ObservationDid your program hang? This is called a deadlock.
Deadlock ExplainedA deadlock occurs when a thread is waiting for a resource (in this case, a mutex) that will never become available because it is held indefinitely by another thread (or even the same thread). This situation can cause the program to hang, as the waiting thread cannot proceed.
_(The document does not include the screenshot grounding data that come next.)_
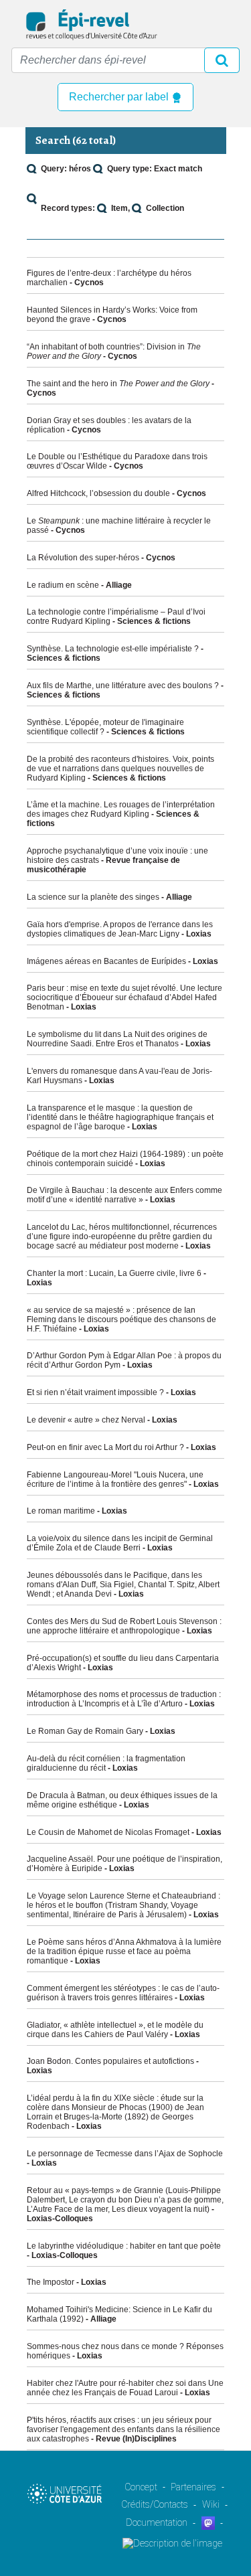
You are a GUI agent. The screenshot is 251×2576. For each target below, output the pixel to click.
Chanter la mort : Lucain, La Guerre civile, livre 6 (114, 1273)
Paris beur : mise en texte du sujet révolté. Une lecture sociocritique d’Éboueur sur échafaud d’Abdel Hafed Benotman (124, 997)
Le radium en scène (63, 585)
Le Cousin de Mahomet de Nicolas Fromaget (108, 1832)
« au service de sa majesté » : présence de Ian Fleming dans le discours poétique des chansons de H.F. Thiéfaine (121, 1319)
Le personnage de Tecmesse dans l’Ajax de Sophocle (125, 2153)
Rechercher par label (120, 96)
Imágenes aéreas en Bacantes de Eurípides (106, 961)
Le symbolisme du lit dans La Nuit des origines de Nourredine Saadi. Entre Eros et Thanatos (117, 1039)
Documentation (156, 2522)
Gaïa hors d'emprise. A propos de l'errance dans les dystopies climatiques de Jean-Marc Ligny (120, 929)
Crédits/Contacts (154, 2504)
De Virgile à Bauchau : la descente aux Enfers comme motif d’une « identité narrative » (124, 1195)
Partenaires (193, 2487)
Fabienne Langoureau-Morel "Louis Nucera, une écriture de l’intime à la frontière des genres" (115, 1479)
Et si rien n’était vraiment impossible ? (95, 1392)
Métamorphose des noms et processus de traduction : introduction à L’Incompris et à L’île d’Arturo (124, 1699)
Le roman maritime (61, 1511)
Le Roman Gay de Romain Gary (85, 1731)
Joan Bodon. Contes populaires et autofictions (110, 2061)
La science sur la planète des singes (93, 897)
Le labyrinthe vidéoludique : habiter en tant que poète (124, 2246)
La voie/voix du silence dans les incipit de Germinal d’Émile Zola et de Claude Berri (120, 1543)
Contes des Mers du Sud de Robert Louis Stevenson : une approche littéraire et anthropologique (124, 1626)
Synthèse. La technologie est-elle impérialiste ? (113, 648)
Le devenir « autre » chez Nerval (86, 1420)
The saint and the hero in (118, 383)
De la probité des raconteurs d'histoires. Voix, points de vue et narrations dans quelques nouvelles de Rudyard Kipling (120, 768)
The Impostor (50, 2282)
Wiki (211, 2504)
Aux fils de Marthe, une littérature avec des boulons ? (123, 685)
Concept (140, 2487)
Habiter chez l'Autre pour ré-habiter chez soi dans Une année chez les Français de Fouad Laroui (125, 2388)
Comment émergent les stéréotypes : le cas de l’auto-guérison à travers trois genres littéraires (123, 1993)
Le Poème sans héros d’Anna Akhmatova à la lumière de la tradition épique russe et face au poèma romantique (124, 1951)
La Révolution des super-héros (83, 557)
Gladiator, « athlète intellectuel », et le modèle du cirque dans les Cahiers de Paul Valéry (115, 2029)
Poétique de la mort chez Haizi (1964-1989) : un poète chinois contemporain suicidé (125, 1158)
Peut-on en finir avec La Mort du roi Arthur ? (105, 1447)
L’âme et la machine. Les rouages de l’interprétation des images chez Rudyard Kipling (121, 809)
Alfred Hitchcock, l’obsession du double (98, 493)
To avoid this, we can use lock guards.
Why Multithreading Matters
Multithreading is crucial for modern software development due to its numerous benefits:
1. Enhanced Performance:
- Multithreading enables parallel execution of tasks on multi-core processors, maximizing CPU utilization and reducing task completion time.
- By distributing the workload among threads, programs can achieve higher throughput and responsiveness.
2. Improved Responsiveness:
- Applications can remain interactive and responsive to user input even while performing computationally intensive or time-consuming tasks in the background.
- This is particularly important in user interfaces, where responsiveness enhances the user experience.
3. Concurrent Operations:
- Multithreading facilitates the concurrent execution of tasks, allowing programs to handle multiple operations simultaneously.
- This is beneficial for I/O-bound tasks (e.g., reading/writing files, network communication) and server applications handling multiple clients concurrently.
4. Modularity and Simplified Logic:
- Multithreading promotes modular design by enabling the separation of different functionalities into separate threads.
- Threads can focus on specific tasks, leading to simpler and more manageable code.
Practical Examples
- Web Servers: Multithreading enables web servers to handle multiple client requests concurrently, improving responsiveness and throughput.
- Desktop Applications: Applications like word processors, web browsers, and media players use multithreading to perform background tasks without blocking the user interface.
- Real-time Systems: Multithreading ensures timely processing of critical tasks in real-time systems such as flight control software and medical devices.
Conclusion
Concurrency and multithreading are essential concepts for building efficient, responsive, and high-performing applications. By understanding and properly managing threads, developers can harness the full power of modern multi-core processors, delivering better user experiences and more robust software. However, it is crucial to handle synchronization and avoid common pitfalls like race conditions and deadlocks to ensure the correctness and reliability of multithreaded programs.